EXERCISES:
• a. List each possibility that the commentary on Lot introduces with the word "maybe."
• b. In the commentary on Lot, translate this sentence into Spanish: "The Bible account does not tell us everything which we might wish to know about those twin cities."
• c. Carry on the commentary on Lot from its final sentence.

─── DOCUMENT SECTION ───

Lot was a good man who - very unwisely - decided to live too close to the cities of Sodom and Gomorrah. It seems that in those particular places unbridled sexual sin had become pretty much the normal behaviour, maybe it was fuelled by excessive and unwise use of alcohol. The normal restraint, often coming from older, wiser people within a community, seems to have been completely lost; why this happened we don't entirely know; maybe the older, wiser people had died in some plague or other, maybe demonic activity was unusually strong there and it had developed a keen following. However, the account does tell us that some older people were included in the group demanding the release of the two angels! (verse 4). The Bible account does not tell us everything which we might wish to know about those twin cities.

Lot should have kept a firm separation between his family and those evil places but he did not. There is a lesson here for all of us. In our own day most Christians also live too close to an evil, God-rejecting society. In many cases it seems unavoidable but none of us should ever think that we can remain entirely unaffected by these things.

─── RECORDS SHOWN ───

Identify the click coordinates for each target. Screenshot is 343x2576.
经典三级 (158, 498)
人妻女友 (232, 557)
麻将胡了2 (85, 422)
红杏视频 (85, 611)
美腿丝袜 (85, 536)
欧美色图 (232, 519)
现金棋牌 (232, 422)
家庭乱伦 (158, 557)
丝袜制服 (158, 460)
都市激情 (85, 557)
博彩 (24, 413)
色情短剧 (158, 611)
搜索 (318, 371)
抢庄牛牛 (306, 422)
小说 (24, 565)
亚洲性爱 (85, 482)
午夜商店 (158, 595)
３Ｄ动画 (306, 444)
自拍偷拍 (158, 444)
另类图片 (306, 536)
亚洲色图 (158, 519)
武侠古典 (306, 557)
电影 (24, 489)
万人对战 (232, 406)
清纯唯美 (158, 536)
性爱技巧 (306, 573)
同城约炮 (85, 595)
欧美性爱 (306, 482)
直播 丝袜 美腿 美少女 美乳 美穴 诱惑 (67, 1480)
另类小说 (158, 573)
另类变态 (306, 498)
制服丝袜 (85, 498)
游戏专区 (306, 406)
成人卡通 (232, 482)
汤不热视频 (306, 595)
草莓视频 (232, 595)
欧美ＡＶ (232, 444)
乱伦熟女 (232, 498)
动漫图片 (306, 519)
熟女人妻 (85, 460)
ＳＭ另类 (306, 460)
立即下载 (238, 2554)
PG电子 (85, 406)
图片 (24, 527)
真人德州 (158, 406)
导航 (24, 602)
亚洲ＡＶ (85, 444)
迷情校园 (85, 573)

───

ANSWERS FOR THE TASKS:
• a.
- The sexual sin may have been fueled by excessive and unwise use of alcohol.
- The older, wiser people may have died in some plague or other.
- Demonic activity may have been unusually strong there and developed a keen following.

• b. El relato bíblico no nos dice todo lo que quisiéramos saber sobre aquellas ciudades gemelas.

• c.
Why did Lot believe it was relatively okay to hand his virgin daughters over to this baying mob? Well I don't think he thought it was 'relatively okay' but he surely knew by this stage that these two visitors were angels in human form (in fact, he seems to have realised this from his reaction to meeting them back in verse 1), and he would have thought it blasphemous beyond any degree that they should have been subjected to rape. He used human reasoning to arrive at the conclusion that - terribly evil that it would have been - it was better that his daughters should be raped. Here we see that compromise had already entered Lot's reasoning because of his closeness to that society. We are told that he 'sat at the gate' (verse 1). In those towns 'the gate,' or 'gateway' was where the leading citizens congregated, where business deals were done and judging was carried out, so it seems that Lot had involved himself fully in the activities of those wretched towns. He might even have been the town magistrate (as Adam Clarke suggested).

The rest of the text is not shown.